O Federal Reserve americano está preparado para elevar de novo os juros nos Estados Unidos em junho, indicam as atas da mais recente reunião do banco. Poderá agir com mais tranquilidade e seguir a rota planejada (mais duas altas em 2017) depois que "declinou o otimismo dos investidores sobre a perspectiva de políticas fiscais expansionistas", isto é, um avanço rápido da reforma tributária do presidente Donald Trump. O aumento das taxas dos "fed funds" só não virá se dois eventos improváveis ocorrerem: a economia continuar fraca como no primeiro trimestre (avanço de 0,7% do PIB) ou a inflação fraquejar.

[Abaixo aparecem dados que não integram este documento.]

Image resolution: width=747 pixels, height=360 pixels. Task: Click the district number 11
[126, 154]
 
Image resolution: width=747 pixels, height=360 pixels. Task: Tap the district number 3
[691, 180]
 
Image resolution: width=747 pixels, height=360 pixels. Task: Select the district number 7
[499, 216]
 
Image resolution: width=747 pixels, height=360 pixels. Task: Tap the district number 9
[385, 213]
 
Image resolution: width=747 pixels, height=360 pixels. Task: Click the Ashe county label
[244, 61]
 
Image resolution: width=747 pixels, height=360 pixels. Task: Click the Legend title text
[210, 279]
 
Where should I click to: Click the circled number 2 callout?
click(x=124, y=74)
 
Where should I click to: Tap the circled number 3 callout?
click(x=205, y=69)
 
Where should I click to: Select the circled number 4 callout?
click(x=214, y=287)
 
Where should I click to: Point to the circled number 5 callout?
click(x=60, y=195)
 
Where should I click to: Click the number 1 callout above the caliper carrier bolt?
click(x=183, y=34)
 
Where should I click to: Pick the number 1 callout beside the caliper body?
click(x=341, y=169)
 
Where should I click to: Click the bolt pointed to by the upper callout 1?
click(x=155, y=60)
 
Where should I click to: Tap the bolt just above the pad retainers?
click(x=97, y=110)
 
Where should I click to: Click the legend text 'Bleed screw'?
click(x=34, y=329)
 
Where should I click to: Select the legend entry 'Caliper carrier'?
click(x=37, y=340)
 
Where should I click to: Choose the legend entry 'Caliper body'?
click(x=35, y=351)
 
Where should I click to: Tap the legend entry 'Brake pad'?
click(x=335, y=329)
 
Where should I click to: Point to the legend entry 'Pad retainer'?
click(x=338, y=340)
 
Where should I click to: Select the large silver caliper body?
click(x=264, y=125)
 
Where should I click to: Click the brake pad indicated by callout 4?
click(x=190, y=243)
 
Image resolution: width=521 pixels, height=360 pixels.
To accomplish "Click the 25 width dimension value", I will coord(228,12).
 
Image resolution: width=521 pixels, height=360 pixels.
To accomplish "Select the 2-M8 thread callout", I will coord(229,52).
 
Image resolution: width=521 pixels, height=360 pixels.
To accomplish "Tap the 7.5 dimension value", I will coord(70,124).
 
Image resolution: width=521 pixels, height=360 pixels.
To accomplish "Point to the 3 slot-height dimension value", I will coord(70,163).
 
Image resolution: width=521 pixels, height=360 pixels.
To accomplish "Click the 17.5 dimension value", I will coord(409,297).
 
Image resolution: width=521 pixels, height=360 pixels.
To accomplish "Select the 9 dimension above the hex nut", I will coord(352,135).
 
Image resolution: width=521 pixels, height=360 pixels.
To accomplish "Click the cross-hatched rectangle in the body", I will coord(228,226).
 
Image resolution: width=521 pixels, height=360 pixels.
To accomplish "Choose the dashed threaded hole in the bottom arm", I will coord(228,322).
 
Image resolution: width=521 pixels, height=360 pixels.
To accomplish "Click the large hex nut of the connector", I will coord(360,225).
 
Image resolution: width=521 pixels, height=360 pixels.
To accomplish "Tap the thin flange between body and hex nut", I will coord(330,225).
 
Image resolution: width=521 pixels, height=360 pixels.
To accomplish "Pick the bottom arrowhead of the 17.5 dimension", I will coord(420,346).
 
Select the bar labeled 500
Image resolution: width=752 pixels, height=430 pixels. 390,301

Os indicadores mais recentes apontam que o sazonalmente fraco primeiro trimestre já ficou para trás. Estimativas mais recentes calculam que a velocidade de crescimento está agora na casa dos 2,5%, enquanto que, para o segundo trimestre fechado, há projeções na casa de 4%. O próprio Fed considerou o esmorecimento do PIB no início do ano como transitório e acredita, segundo a ata, que ele crescerá "moderadamente mais rápido que o PIB potencial até 2019".
Uma das consequências disso é que a taxa de desemprego, que já é baixa, de 4,5%, continuará por um bom tempo menor que a da tendência de longo prazo, e as duas coisas juntas tendem a elevar gradualmente a inflação, se não ocorrerem sobressaltos no caminho. Isso vem acontecendo, dentro do esperado. O salário por hora do trabalhador americano evoluiu 2,75% nos doze meses encerrados em março, um ritmo ligeiramente maior que o dos doze meses encerrados em março de 2016.
O índice de preços ao consumidor (CPI) cheio atingiu 2,2% em abril, enquanto que o índice de despesas de consumo pessoal, o termômetro favorito do Fed, foi de 1,8% em março. Mas os núcleos estão comportados - 1,56% e 1,6% respectivamente. Se nada ocorrer de diferente, o Fed prevê inflação na meta de 2% só em 2019.
As demais peças da economia estão em seu lugar. O consumo, que também esmorecera nos primeiros três meses do ano, voltou a exibir força e encerrou os doze meses findos em abril em 4,5%. Os investimentos das empresas, tímidos e relutantes nos últimos dois anos, se "firmaram" no primeiro trimestre. Os riscos do cenário externo, por seu lado, diminuíram. A derrota da direita xenófoba francesa de Marine Le Pen contribuiu para isso, mas alguns membros do Fed ainda vêem ameaças de tumultos geopolíticos e problemas nos países emergentes decorrentes da própria normalização monetária nos Estados Unidos.
As expectativas do mercado voltaram-se nervosamente para o Fed depois que Trump começou a formatar, ainda que de forma amadora, sua política fiscal de corte de impostos para os mais ricos, aumento dos gastos de defesa e um programa de US$ 1 trilhão de investimentos em infraestrutura. As dificuldades de Trump no Congresso, com sua derrota na primeira tentativa de derrubar o Obamacare - ele foi bem sucedido na segunda - convenceram os investidores de que os estímulos fiscais não viriam tão rapidamente. Agora, com o polêmico orçamento apresentado, e com o ranger de dentes da ala ortodoxa republicana, afigura-se uma batalha que acabará por conter os elevados rombos nas finanças públicas que as propostas de Trump trariam, se aprovadas integralmente. Até membros do partido de Trump acham que o orçamento não para em pé, depois de Trump ter encontrado a pedra filosofal da reforma tributária - o de que os cortes de impostos pagam-se por si sós e não têm custos.
Que alguma coisa sairá do baú orçamentário de Trump não há dúvida, tanto que o Fed conta em suas projeções com a perspectiva de que "as políticas fiscais se tornarão mais expansionistas nos próximos anos". Isso pressionará de alguma forma ainda não mensurável a política monetária, pois "tanto seu tamanho, composição e timing permanecem altamente incertos", segundo a ata.
Uma gradual e tranquila normalização da política monetária dos Estados Unidos é um dos fatores chaves para que o Banco Central brasileiro possa continuar empurrando para baixo os juros, agora diante de um cenário de pesadelo político e risco de aborto da recuperação econômica. O fim precipitado do "interregno benigno" externo seria um terrível fardo a carregar quando já há suficiente tumultos políticos e econômicos domésticos. Uma aceleração do cronograma dos juros do Fed poderia deixar ainda mais ressabiados os investidores em relação às perspectivas brasileiras.